Easter Is About Seeing Those At The Margins

For many Christians, Easter is one of their high holy holidays.  It’s their religious bedrock that not only anchors them in their faith, but it also shapes and governs them in their view of the world.

I’m one of them.

The author and Christian apologist C.S. Lewis eloquently captures it for me when he wrote in his 1945 essay Is Theology Poetry?: “I believe in Christianity as I believe that the sun has risen: not only because I see it, but because by it I see everything else.”

My passion for Easter is like that of C.S. Lewis’s passion for the whole of Christianity: “not only because I see it, but because by it I see everything else.” That everything else, for me, is learning to see those at the margins of society.

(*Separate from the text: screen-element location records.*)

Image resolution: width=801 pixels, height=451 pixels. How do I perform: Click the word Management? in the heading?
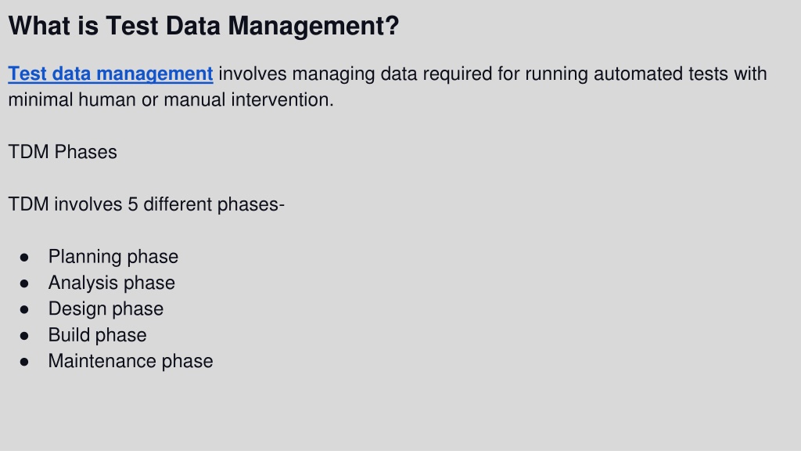point(313,26)
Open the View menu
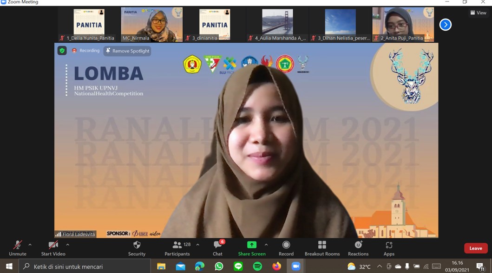Viewport: 492px width, 273px height. pyautogui.click(x=478, y=13)
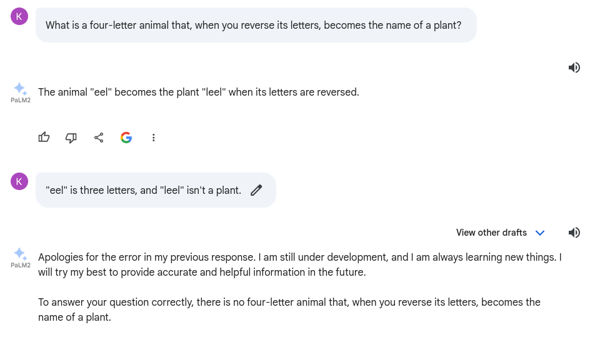Click the apologies paragraph in the last response
Viewport: 590px width, 337px height.
point(300,264)
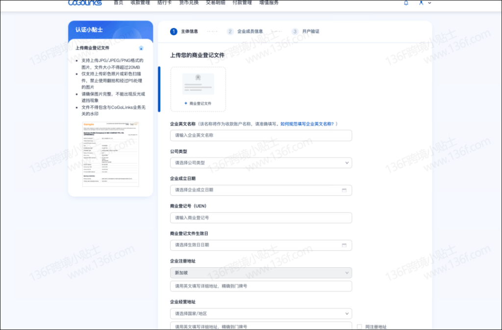Select step 1 主体信息 circle
This screenshot has width=502, height=330.
coord(174,31)
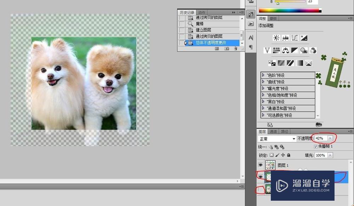Add a Photo Filter adjustment
354x206 pixels.
pos(304,51)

It is at the margins of society where you can see injustice being done.

It is not only a site where you can honestly critique the oppressive structures in society that keeps us wounded as a people, but it is also a site that can heal us as a people—both the oppressed and the oppressor. As a figure that has dominated Western culture and Christianity, Jesus’ death forces me to remember his life and times as one on the margins of society. Every Easter I reexamine the causes of his crucifixion, gleaning new insights each time.

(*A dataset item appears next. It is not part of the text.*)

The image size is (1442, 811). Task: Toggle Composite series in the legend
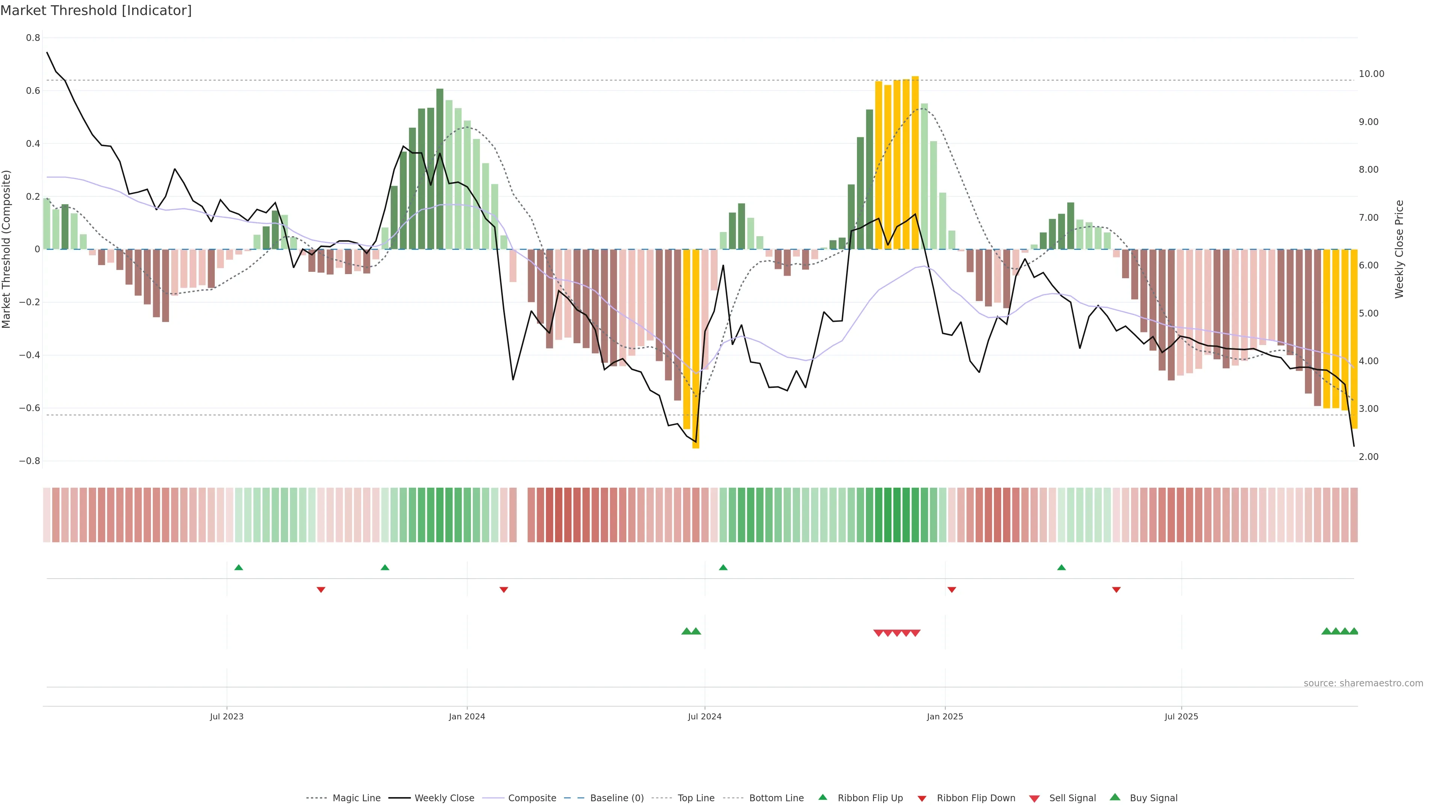532,798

Two thousand years ago, Jesus was unquestionably a threat to the social and political status quo. Viewed as a religious threat because of his iconoclastic views and practice of Jewish law, and as a political threat to the Roman government because of his popularity among the poor and oppressed, Jesus was nailed to a cross, an attempt by those in power to eliminate him.

It would be an egregious omission to gloss over the unrelenting violence that took place during Jesus’ time.

This omission of violence would be especially egregious in light of the ongoing violence in today’s society toward people of color, women, Jews, Muslims, and lesbian, gay, bisexual and transgender people, to name a few. It is sometimes said in many traditional Christian churches that “Jesus died for our sins.” Such language masks the reality that Jesus died “because of our sins”—our intolerance, our hatred, our violence.

The image of Jesus as the “suffering servant” has served to ritualize suffering as redemptive. While suffering points to the need for redemption, suffering in and of itself is not redemptive. Furthermore, the belief that undeserved suffering is to be endured through faith can encourage the powerful to be insensitive to the suffering of others and forces the less powerful to be complacent to their suffering – maintaining the status quo.

For example, an as an instrument for execution by Roman officials Jesus’ suffering on the cross should never be seen as redemptive any more than the suffering of African-American men dangling from trees in the South during Jim Crow America. The lynchings of African-American men were never as restitution for the sins of the Ku Klux Klan, but were, instead, because of their sins that went, for decades, unaccounted for until the 1951 Federal Anti-Lynching Act was passed.

In other words, Jesus’ death on the cross and the lynching of African-Americans are synonymous experiences.

As a deeply controversial icon in Christian liberation theologies for many feminists, womanists, African Americans, and lesbian, gay, bisexual and transgender religious scholars  the cross is the locus of redemption.

It serves as a lens to critically examine and make the connections between the abuses of power and institutions of domination that brought about the suffering Jesus endured during his time to the abuses of power and institutions of domination that brings about the suffering which women, people of color and sexual minorities are enduring in our present day.

When suffering is understood as an ongoing cycle of abuse that goes on unexamined and unaccounted for, we can then begin to see its manifestation in systems of racism, sexism, classism, heterosexism, and religion-based bigotry not only in our everyday lives but also in the world.

With a new understanding about suffering and how it victimizes the innocent and its aborts the Christian mission of inclusiveness, Jesus’ death at Calvary invites a different hermeneutic than its classically held one.

So, when the Christian community looks at the cross this Easter Sunday, we must see not only Jesus there, but the many other faces and bodies that are crucified along with his around the world, too. And, in so doing, we deepen our solidarity with all who suffer at the margins of society; thereby, seeing those who are in our midst.